1. Are there fellowship options available after completion after the Rad Onc residency? I have tried to find info about this but have not been able to.

2. Do you guys think that radiation therapy will be an integral part of managing cancer patients in, say 20 years? I know that radiation is becoming more and more effective these days, and delivery is becoming more complex, but I wonder if this specialty might become obsolete as a result of pharmaceutical or genetic breakthroughs in cancer research.

Thanks in advance for any insights!
 
Fellowships are available but I don't think it's absolutely necessary.
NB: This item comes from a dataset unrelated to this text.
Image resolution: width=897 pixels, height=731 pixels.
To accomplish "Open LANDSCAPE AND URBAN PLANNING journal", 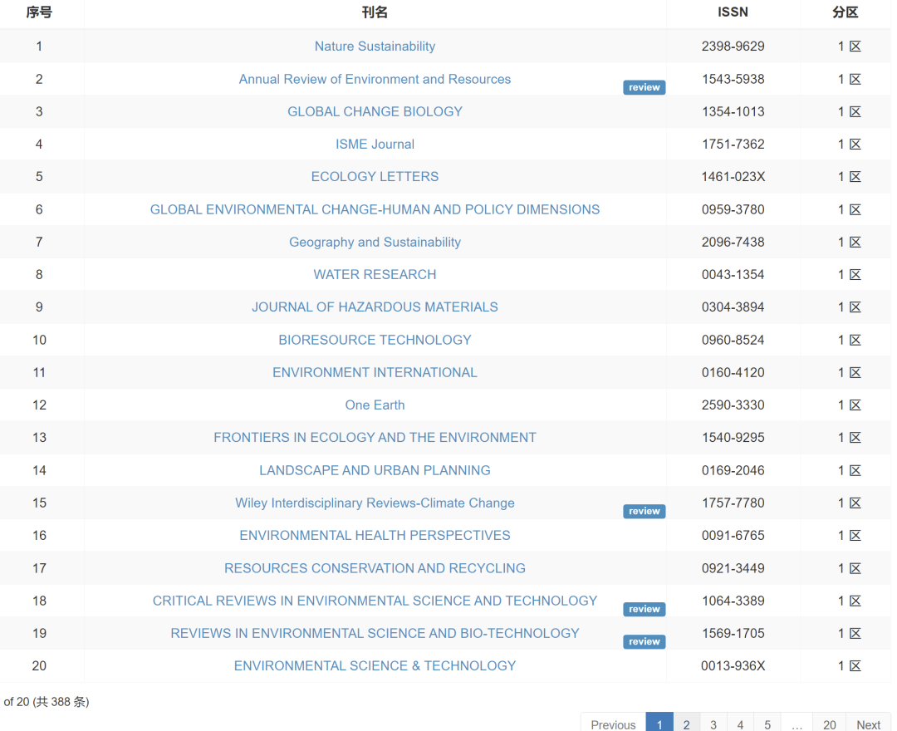I will point(375,470).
If you want to gain expertise in specialties like brachytherapy or radiosurgery, you may consider doing a fellowship. But most programs provide adequate training in those areas. Or else you can do a three month away rotation in a program which excels in a specific area you are interested in during your residency. With the phenomenal job market right now, you really don't need to do a fellowship to secure a good position. And you can always learn on the job (the salary is 4-5 times as an attending). Regarding the possibility of RT phasing out in cancer care, I don't think this will happen. People have been talking about that for decades and so far they are not even close. Very few cancers can be cured with systemic therapy alone. I am trained in both med onc and rad onc and I find rad onc to be intellectually more stimulating. You never see any rad onc switch to other specialties but many med onc switch to rad onc. However, the board exam is one of the most difficult ones. We have to take both the writtens and the orals (4 hours of oral exam). We need to keep a log of all the cases we treat in order to be eligible for the boards. We are the only specialty that is precise to the millimeter. 🙂
 
1) There are fellowships in Brachytherapy for Rad Onc docs, but most people do not do fellowship nor is there a need in the market place unless you felt that your training was deficient in some area.
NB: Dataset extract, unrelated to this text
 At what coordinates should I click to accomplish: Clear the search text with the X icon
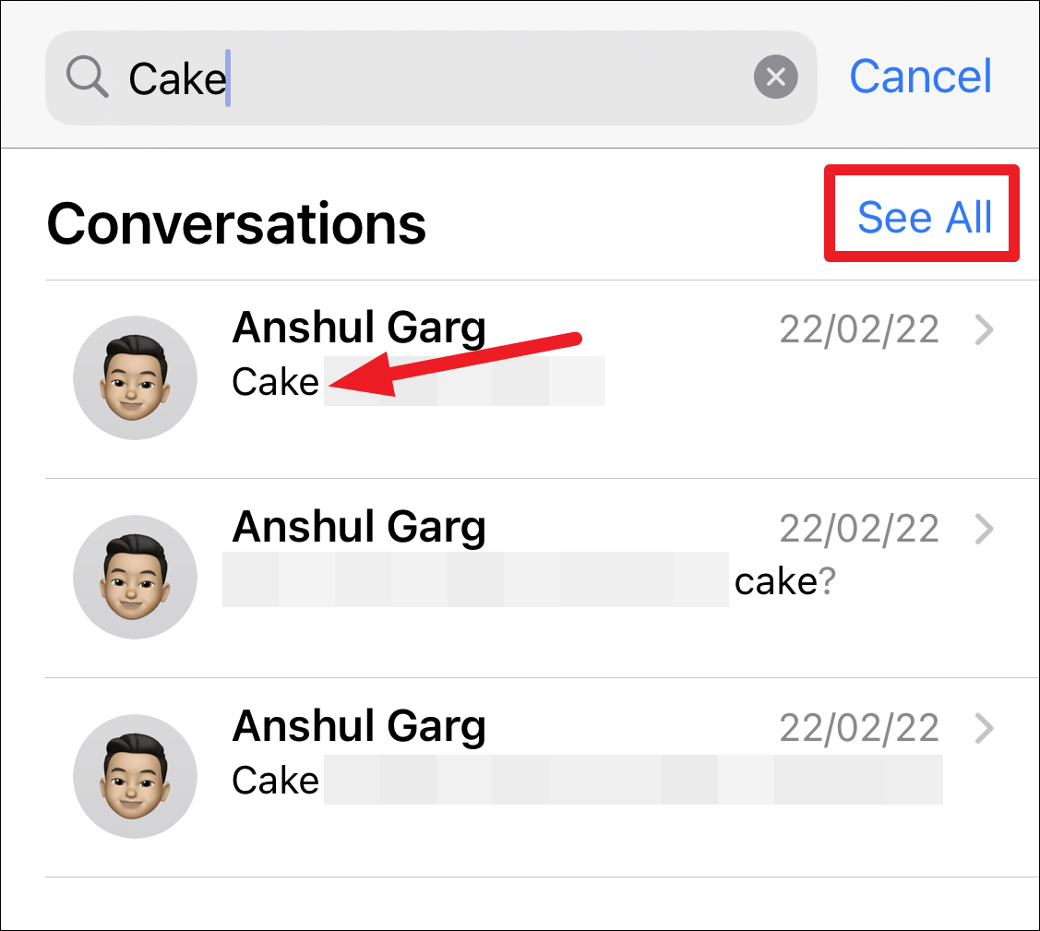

2) Its hard to say that chemotherapy will replace radation therapy in 20 years. That is a long time. When you think of both treatment modalities, you should think of radation therapy as local therapy where as chemotherapy is systemic (and sometimes targeted like with Tamoxifen). Radation is also used not only for treatment but for pallation including pain and compression symptoms.

3)In addition, radation therapy has been proven time and time again to be beneficial IN ADDITION to chemotheraphy (including new drugs coming to the market) vs chemotherapy alone for certain cancers in specific stages.

3) For some disease such as breast cancer or prostate cancer, radation therapy currently offers the same survival benefits, but increased cosmetic effects (no mastectomy) and increase quality of life for prostate cancer.
4) Unless cures are found for both metastatic and local cancer using chemotherapy, radiation will continue to play its role in cancer treatment with intent to cure and to provide local control and/or palliation.
 
One more thought on radation oncology... I am finishing an elective in radiation oncology. I was interested in oncology before starting medical school and if I wasn't so fascinated with diagnostic radiology, I would be a radiation oncologist in a heartbeat. You have to know about chemotheraphy, surgery, and radiation treatments for cancer including different trials. You have to know anatomy for treatment planning and radation biology+physics. You have to know about the typical presentations, physical exam findings, and methods of spread for many differnt cancers. You get to offer treatment that sometimes cures and often times provides palliation. You get to be in the OR to place brachytherapy catheters. New radiation technologies are being developed and you have to keep up with this technology. You are an expert in your area and provide expert consultation that other doctors respect. The pay (200K-400K) and hours (~9-5) are great and call is very limited to non-existant.

The one big down side with any oncology field is the prospects of seeing many patients in pain and who will die shortly day in and day out. The other downside of radiation versus diagnostic radiology is that spectrum of disease is usually limited to oncology.

I think the AcademicRadiationOncologist posted on an earlier thread why radiation oncology is great field.